- **Görev listesi**:
[1] Kalp yetmezliğini anlatan metinden "Kalp yetmezliği nedir?" ile başlayıp "gibi kan pompalayamaz." ifadesine kadar uzanan bölümü değiştirmeden yazdırın.
[2] Kalp yetmezliğini anlatan metne göre aşağıdaki soruları yanıtlayın:
(a) Pompalama problemi kalbin hangi kısımlarını etkileyebilir?
(b) Vaka çoğunlukla kalbin hangi tarafındaki problemlerden kaynaklanır?
(c) Sol ventrikül neden gerektiği gibi kan pompalayamaz?
[3] Kalp yetmezliğini anlatan metni kaldığı yerden devam ettirin.

- **Metin alıntısı**:
##########
Kalp yetmezliği nedir?

Adından farklı olarak kalp yetmezliği, kalbin aniden durması anlamına gelmese de Daha çok kalbin kan pompalama fonksiyonunun olması gerektiği kadar etkin olmaması durumudur. Bu pompalama problemi tüm kalbi ya da sadece sol veya sağ tarafı etkileyebilir. Vaka çoğunlukla sol taraftaki problemlerdendir. Sol ventrikül (kalbin en büyük odacığı) zayıf ya da sert olduğu için gerektiği gibi kan pompalayamaz.
##########
- **Eldeki veriler**:
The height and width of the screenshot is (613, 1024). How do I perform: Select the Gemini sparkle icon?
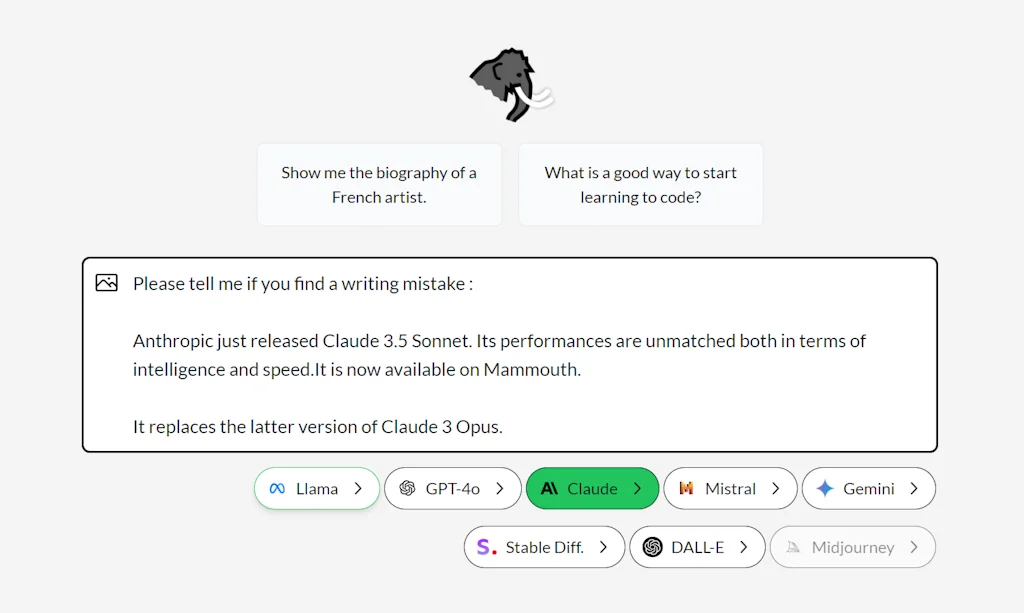click(826, 488)
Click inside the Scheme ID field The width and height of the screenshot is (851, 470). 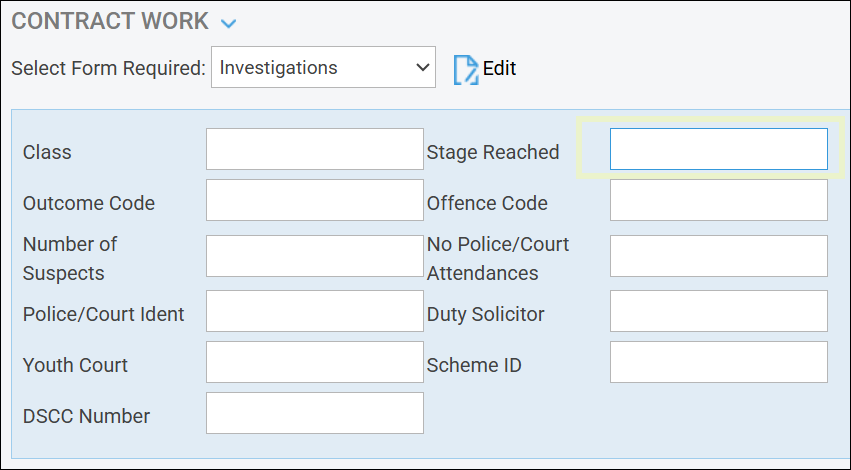pyautogui.click(x=718, y=362)
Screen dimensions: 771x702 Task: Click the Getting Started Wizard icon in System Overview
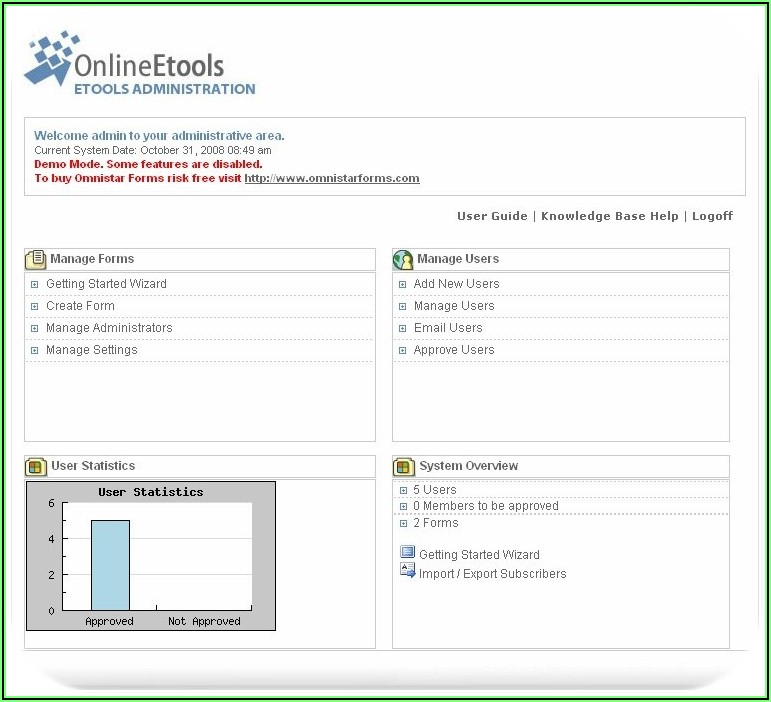[x=407, y=553]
##########
- **Görev çıktıları**:
[1]
Kalp yetmezliği nedir?

Adından farklı olarak kalp yetmezliği, kalbin aniden durması anlamına gelmese de Daha çok kalbin kan pompalama fonksiyonunun olması gerektiği kadar etkin olmaması durumudur. Bu pompalama problemi tüm kalbi ya da sadece sol veya sağ tarafı etkileyebilir. Vaka çoğunlukla sol taraftaki problemlerdendir. Sol ventrikül (kalbin en büyük odacığı) zayıf ya da sert olduğu için gerektiği gibi kan pompalayamaz.

[2]
(a) Tüm kalbi ya da yalnızca sol veya sağ tarafı.
(b) Sol taraftaki problemlerden.
(c) Zayıf ya da sert olduğu için.

[3]
Sol kalp yetmezliği, kalbin ejeksiyon fraksiyonuna (EF) sol ventriküldeki kanın her kasılmada ne kadarının pompalandığını gösteren yüzde oranı göre iki ana tipe ayrılır. EF yüzde 50 ve üzerindeyse “korunmuş ejeksiyon fraksiyonlu kalp yetmezliği”, yüzde 40’ın altındaysa “azalmış ejeksiyon fraksiyonlu kalp yetmezliği” tanısı konur. EF yüzde 40 ile 49 arasında olanlarda ise karışık bir tablo görülür ancak tedaviye yanıtları azalmış EF’ye benzerdir.

Belirtiler ve tanı

Her iki tip sol kalp yetmezliğinin ortak belirtileri arasında yorgunluk, egzersiz veya yatarken nefes darlığı, ısrarcı öksürük, bacak ve ayak bileklerinde şişlik sayılabilir. Şişlik arttıkça ani ve belirgin kilo artışı yaşanabilir.

Dr. Mehra, “Bu belirtiler, günlük hayatı çok fazla etkilemiyorsa yaşlanmayla ilişkilendirilebilir ve göz ardı edilebilir ama hafif ya da gelip giden belirtiler olsa bile mutlaka değerlendirilmelidir” uyarısında bulunuyor.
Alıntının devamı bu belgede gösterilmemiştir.